(Stored records)
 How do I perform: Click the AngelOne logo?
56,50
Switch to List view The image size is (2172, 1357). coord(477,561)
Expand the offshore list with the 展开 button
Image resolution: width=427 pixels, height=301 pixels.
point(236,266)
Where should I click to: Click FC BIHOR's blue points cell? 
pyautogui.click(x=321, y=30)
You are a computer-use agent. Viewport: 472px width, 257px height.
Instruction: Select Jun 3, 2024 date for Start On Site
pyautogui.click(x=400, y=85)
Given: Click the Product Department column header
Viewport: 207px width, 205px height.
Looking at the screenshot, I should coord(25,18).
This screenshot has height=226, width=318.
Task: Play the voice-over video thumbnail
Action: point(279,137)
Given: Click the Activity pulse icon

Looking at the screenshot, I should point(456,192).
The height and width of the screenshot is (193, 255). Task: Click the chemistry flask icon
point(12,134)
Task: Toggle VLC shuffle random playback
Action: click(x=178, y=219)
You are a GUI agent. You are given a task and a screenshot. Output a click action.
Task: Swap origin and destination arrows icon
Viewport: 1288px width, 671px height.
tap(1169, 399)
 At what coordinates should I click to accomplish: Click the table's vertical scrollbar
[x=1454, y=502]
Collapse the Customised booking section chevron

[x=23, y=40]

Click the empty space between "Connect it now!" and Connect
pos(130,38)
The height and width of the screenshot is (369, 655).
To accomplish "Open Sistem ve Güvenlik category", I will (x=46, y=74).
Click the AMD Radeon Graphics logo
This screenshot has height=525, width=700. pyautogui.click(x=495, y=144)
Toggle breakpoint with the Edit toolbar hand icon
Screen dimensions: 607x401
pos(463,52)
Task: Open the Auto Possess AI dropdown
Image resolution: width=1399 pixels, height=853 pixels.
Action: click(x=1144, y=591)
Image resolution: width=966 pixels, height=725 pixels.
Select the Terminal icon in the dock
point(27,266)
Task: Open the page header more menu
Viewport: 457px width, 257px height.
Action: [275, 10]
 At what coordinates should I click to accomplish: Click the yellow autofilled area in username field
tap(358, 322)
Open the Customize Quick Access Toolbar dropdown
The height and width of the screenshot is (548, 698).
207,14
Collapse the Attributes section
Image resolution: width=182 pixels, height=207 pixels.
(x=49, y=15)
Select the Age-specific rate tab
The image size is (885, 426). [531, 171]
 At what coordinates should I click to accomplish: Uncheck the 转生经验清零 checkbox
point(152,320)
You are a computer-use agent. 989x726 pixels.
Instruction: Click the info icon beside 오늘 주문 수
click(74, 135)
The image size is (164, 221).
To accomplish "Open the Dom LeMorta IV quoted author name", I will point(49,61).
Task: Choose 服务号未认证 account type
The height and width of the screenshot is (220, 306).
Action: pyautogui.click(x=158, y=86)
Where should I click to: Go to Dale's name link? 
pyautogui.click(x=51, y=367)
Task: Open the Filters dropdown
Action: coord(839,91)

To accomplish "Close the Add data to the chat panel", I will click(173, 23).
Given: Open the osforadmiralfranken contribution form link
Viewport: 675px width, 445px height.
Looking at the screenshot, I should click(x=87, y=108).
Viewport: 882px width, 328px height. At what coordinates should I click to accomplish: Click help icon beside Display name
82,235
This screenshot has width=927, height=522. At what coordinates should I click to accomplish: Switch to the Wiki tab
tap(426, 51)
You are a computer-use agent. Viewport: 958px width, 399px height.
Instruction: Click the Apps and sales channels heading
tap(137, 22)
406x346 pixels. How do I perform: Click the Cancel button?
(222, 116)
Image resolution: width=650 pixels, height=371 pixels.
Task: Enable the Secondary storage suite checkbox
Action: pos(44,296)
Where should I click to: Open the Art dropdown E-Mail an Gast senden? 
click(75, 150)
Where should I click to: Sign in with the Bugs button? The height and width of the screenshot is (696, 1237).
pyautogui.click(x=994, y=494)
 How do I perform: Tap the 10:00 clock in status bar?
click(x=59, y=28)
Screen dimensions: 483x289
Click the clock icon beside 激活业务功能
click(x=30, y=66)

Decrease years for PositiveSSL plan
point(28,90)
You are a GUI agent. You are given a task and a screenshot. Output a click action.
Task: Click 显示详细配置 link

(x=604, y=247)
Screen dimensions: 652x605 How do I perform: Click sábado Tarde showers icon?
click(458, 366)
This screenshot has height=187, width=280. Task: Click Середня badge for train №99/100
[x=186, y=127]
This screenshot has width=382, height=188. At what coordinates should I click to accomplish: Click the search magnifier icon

THE PROBLEM:
Copy out each entry once more, character for character.

SOLUTION:
 How do I perform: Click the AngelOne logo?
56,50
Switch to List view The image size is (2172, 1357). coord(477,561)
Expand the offshore list with the 展开 button
Image resolution: width=427 pixels, height=301 pixels.
point(236,266)
Where should I click to: Click FC BIHOR's blue points cell? 
pyautogui.click(x=321, y=30)
You are a computer-use agent. Viewport: 472px width, 257px height.
Instruction: Select Jun 3, 2024 date for Start On Site
pyautogui.click(x=400, y=85)
Given: Click the Product Department column header
Viewport: 207px width, 205px height.
Looking at the screenshot, I should coord(25,18).
This screenshot has height=226, width=318.
Task: Play the voice-over video thumbnail
Action: point(279,137)
Given: Click the Activity pulse icon

Looking at the screenshot, I should point(456,192).
The height and width of the screenshot is (193, 255). Task: Click the chemistry flask icon
point(12,134)
Task: Toggle VLC shuffle random playback
Action: click(x=178, y=219)
You are a GUI agent. You are given a task and a screenshot. Output a click action.
Task: Swap origin and destination arrows icon
Viewport: 1288px width, 671px height.
tap(1169, 399)
 At what coordinates should I click to accomplish: Click the table's vertical scrollbar
[x=1454, y=502]
Collapse the Customised booking section chevron

[x=23, y=40]

Click the empty space between "Connect it now!" and Connect
pos(130,38)
The height and width of the screenshot is (369, 655).
To accomplish "Open Sistem ve Güvenlik category", I will (x=46, y=74).
Click the AMD Radeon Graphics logo
This screenshot has height=525, width=700. pyautogui.click(x=495, y=144)
Toggle breakpoint with the Edit toolbar hand icon
Screen dimensions: 607x401
pos(463,52)
Task: Open the Auto Possess AI dropdown
Image resolution: width=1399 pixels, height=853 pixels.
Action: click(x=1144, y=591)
Image resolution: width=966 pixels, height=725 pixels.
Select the Terminal icon in the dock
point(27,266)
Task: Open the page header more menu
Viewport: 457px width, 257px height.
Action: [275, 10]
 At what coordinates should I click to accomplish: Click the yellow autofilled area in username field
tap(358, 322)
Open the Customize Quick Access Toolbar dropdown
The height and width of the screenshot is (548, 698).
207,14
Collapse the Attributes section
Image resolution: width=182 pixels, height=207 pixels.
(x=49, y=15)
Select the Age-specific rate tab
The image size is (885, 426). [531, 171]
 At what coordinates should I click to accomplish: Uncheck the 转生经验清零 checkbox
point(152,320)
You are a computer-use agent. 989x726 pixels.
Instruction: Click the info icon beside 오늘 주문 수
click(74, 135)
The image size is (164, 221).
To accomplish "Open the Dom LeMorta IV quoted author name", I will point(49,61).
Task: Choose 服务号未认证 account type
The height and width of the screenshot is (220, 306).
Action: pyautogui.click(x=158, y=86)
Where should I click to: Go to Dale's name link? 
pyautogui.click(x=51, y=367)
Task: Open the Filters dropdown
Action: coord(839,91)

To accomplish "Close the Add data to the chat panel", I will click(173, 23).
Given: Open the osforadmiralfranken contribution form link
Viewport: 675px width, 445px height.
Looking at the screenshot, I should click(x=87, y=108).
Viewport: 882px width, 328px height. At what coordinates should I click to accomplish: Click help icon beside Display name
82,235
This screenshot has width=927, height=522. At what coordinates should I click to accomplish: Switch to the Wiki tab
tap(426, 51)
You are a computer-use agent. Viewport: 958px width, 399px height.
Instruction: Click the Apps and sales channels heading
tap(137, 22)
406x346 pixels. How do I perform: Click the Cancel button?
(222, 116)
Image resolution: width=650 pixels, height=371 pixels.
Task: Enable the Secondary storage suite checkbox
Action: pos(44,296)
Where should I click to: Open the Art dropdown E-Mail an Gast senden? 
click(75, 150)
Where should I click to: Sign in with the Bugs button? The height and width of the screenshot is (696, 1237).
pyautogui.click(x=994, y=494)
 How do I perform: Tap the 10:00 clock in status bar?
click(x=59, y=28)
Screen dimensions: 483x289
Click the clock icon beside 激活业务功能
click(x=30, y=66)

Decrease years for PositiveSSL plan
point(28,90)
You are a GUI agent. You are given a task and a screenshot. Output a click action.
Task: Click 显示详细配置 link

(x=604, y=247)
Screen dimensions: 652x605 How do I perform: Click sábado Tarde showers icon?
click(458, 366)
This screenshot has height=187, width=280. Task: Click Середня badge for train №99/100
[x=186, y=127]
This screenshot has width=382, height=188. At what coordinates should I click to accomplish: Click the search magnifier icon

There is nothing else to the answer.